▸ VORGEGEBENE AUFGABE A: Wer hat laut dem Text über Herbert Riehl-Heyse den besprochenen Band herausgegeben?
▸ VORGEGEBENE AUFGABE B: Führe den Text über Herbert Riehl-Heyse nach seinem letzten Satz weiter.

▸ TEXT:
---

Sunday, 9 March 2025

Das tägliche Gegengift

Herbert Riehl-Heyse hat mehr als drei Jahrzehnte für die Süddeutsche Zeitung das politische und gesellschaftliche Leben in Deutschland beschrieben. Der hier vorliegende, schön gestaltete, von Gernot Sittner herausgegebene Band, versammelt Reportagen und Essays, die in Buchform aufzubewahren sich lohnt.

Sicher, Journalisten schreiben für den Tag, doch gelegentlich weist das für die Tageszeitung Verfasste eben auch über diesen Tag hinaus. Wäre ja auch etwas eigenartig, wenn dem nicht so wäre, denn Kriterium für gutes, unterhaltendes und aufklärendes Schreiben (ob mit Blick auf die Ewigkeit oder auf den folgenden Tag verfasst) kann doch eigentlich nur sein, dass eben dieses Schreiben gut, unterhaltend und aufklärend ist. Und Herbert Riehl-Heyses Schreiben ist dies ganz gewiss.

Die Auswahl, die Gernot Sittner für diesen Band getroffen hat, macht unter anderem deutlich, was für ein breit interessierter Mensch der gelernte Jurist Riehl-Heyse gewesen ist. Da geht es nämlich von Willy Brandt („fast zu viele Stationen für ein Leben“) über ein „Puzzle namens Schmidt“ zur Wohlstandskriminalität („Zugreifen als Breitensport“), von Accessoires in der Jugendkultur („Die Rasierklinge als Bekenntnis“) über Erich Honeckers Verteidigungsrede vor seinen Richtern in Moabit („Gegeben wird der heldenhafte Kommunist“) zum Tatort Fernsehen („Morden auf allen Kanälen“).

Was Herbert Riehl-Heyses Schreiben wesentlich auszeichnet, ist sein Stil – und der ist scheinbar umständlich, fragend, gescheit, witzig, und häufig ironisch. Dazu kommt, dass der Autor in seinen Texten auch selber vorkommt und das ist nicht nur gut so, sondern das ist, wenn man es recht bedenkt, eine der überzeugendsten Formen von Journalismus, denn der Autor macht damit unter anderem deutlich, dass die persönliche, subjektive Seite der Berichterstattung offen gelegt werden soll. Doch ist dieses Sich-Selber-Ins-Spiel-Bringen, wie das Riehl-Heyse gelegentlich vorgeworfen wurde, nicht vor allem eitel? Sicher, eitel ist das auch, doch Eitelkeit ist bei Journalisten (und bei vielen anderen) eine Berufsvoraussetzung und kein Argument. Zudem war Herbert Riehl-Heyse, gemessen an vielen seiner Kollegen, ungewöhnlich zweifelnd und selbstkritisch und wusste sich zurück zu nehmen.

---

▸ AUFGELISTETE EINTRÄGE:
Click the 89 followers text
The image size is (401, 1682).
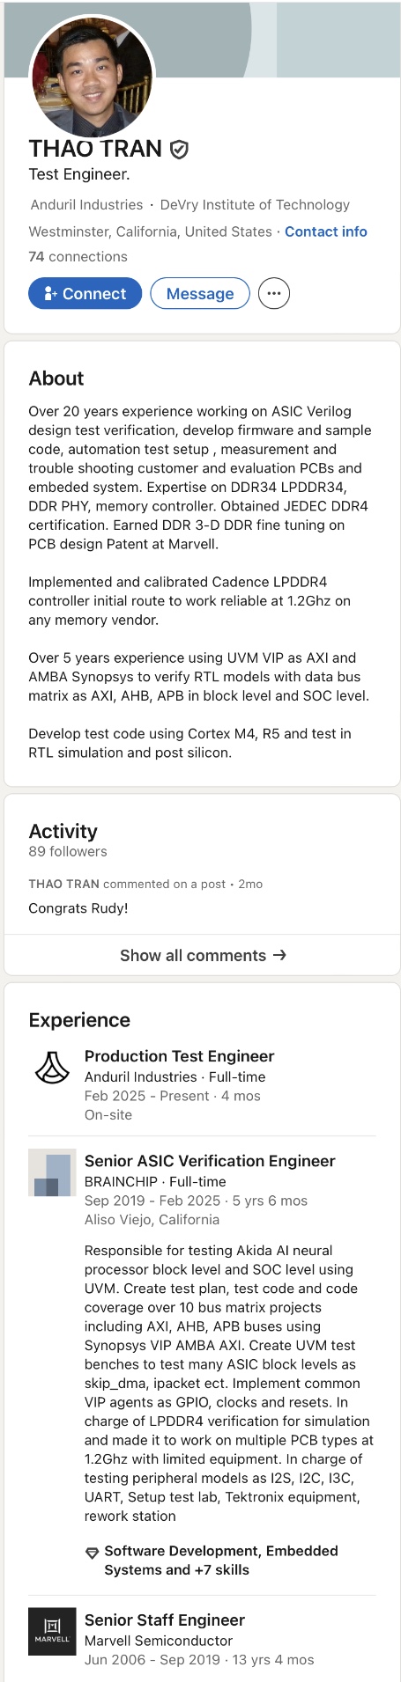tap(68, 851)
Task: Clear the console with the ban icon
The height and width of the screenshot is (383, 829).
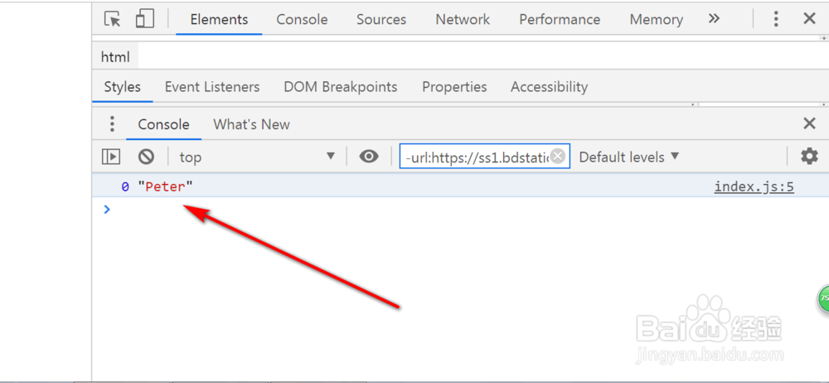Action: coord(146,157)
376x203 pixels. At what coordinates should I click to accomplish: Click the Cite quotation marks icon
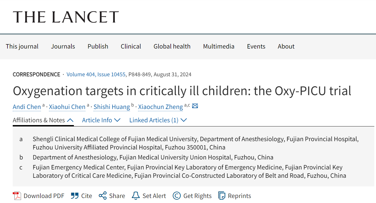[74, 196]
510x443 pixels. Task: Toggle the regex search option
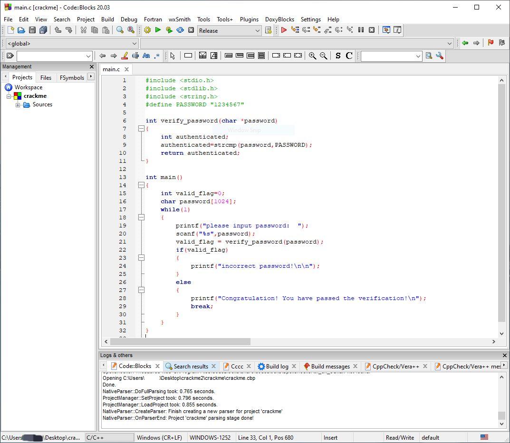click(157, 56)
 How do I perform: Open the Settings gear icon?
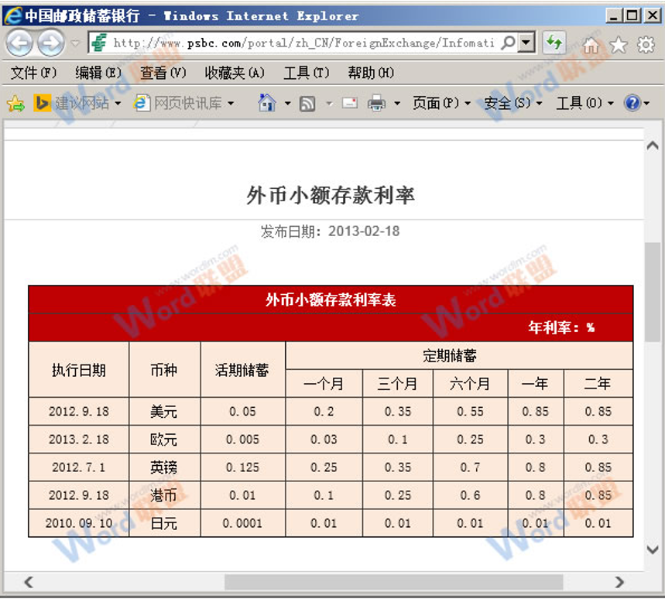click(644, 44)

---

▸ SCHRIFTLICHE ANTWORT A: Gernot Sittner hat den Band herausgegeben.

▸ SCHRIFTLICHE ANTWORT B:
Doch nehmen wir ein Beispiel und zwar „Das verlorene Rezept der Sterneköche“, ein Text von Ende Dezember 1995, der von der Spitzengastronomie in der Krise (so der Untertitel) handelt, doch eben, wie wir gleich sehen werden, nicht nur von dieser, sondern von weit mehr, nämlich vom Leben insgesamt und wie darin alles irgendwie miteinander verknüpft ist. Der Text beginnt so:

„Ohnehin ist die Stimmung nicht übertrieben gut an diesem trüben Wintertag – nicht draussen, wo dem Unbehausten der Nebel unter den Burberry kriecht, und auch drinnen nicht, im altehrwürdigen „Schwarzwälder“, wo in düsteren Räumen 21 Gäste bei Hummercremesuppe und Entenfleischpflanzerl ein wenig verloren wirken. Nebenan im Bistro des Restaurants ist es voller, es wäre dort sogar ziemlich gemütlich – wenn nicht plötzlich der Chef am Tisch stünde, fahl im Gesicht: Ob wir es schon gehört hätten? Wir erschrecken beachtlich: Ist ein Flugzeug abgestürzt, gar Moshammer verblichen? Viel schlimmer: „Der Winkler hat seinen dritten Stern verloren.“ Bedrücktes Schweigen, Otto Koch spendiert ein tröstendes Pils.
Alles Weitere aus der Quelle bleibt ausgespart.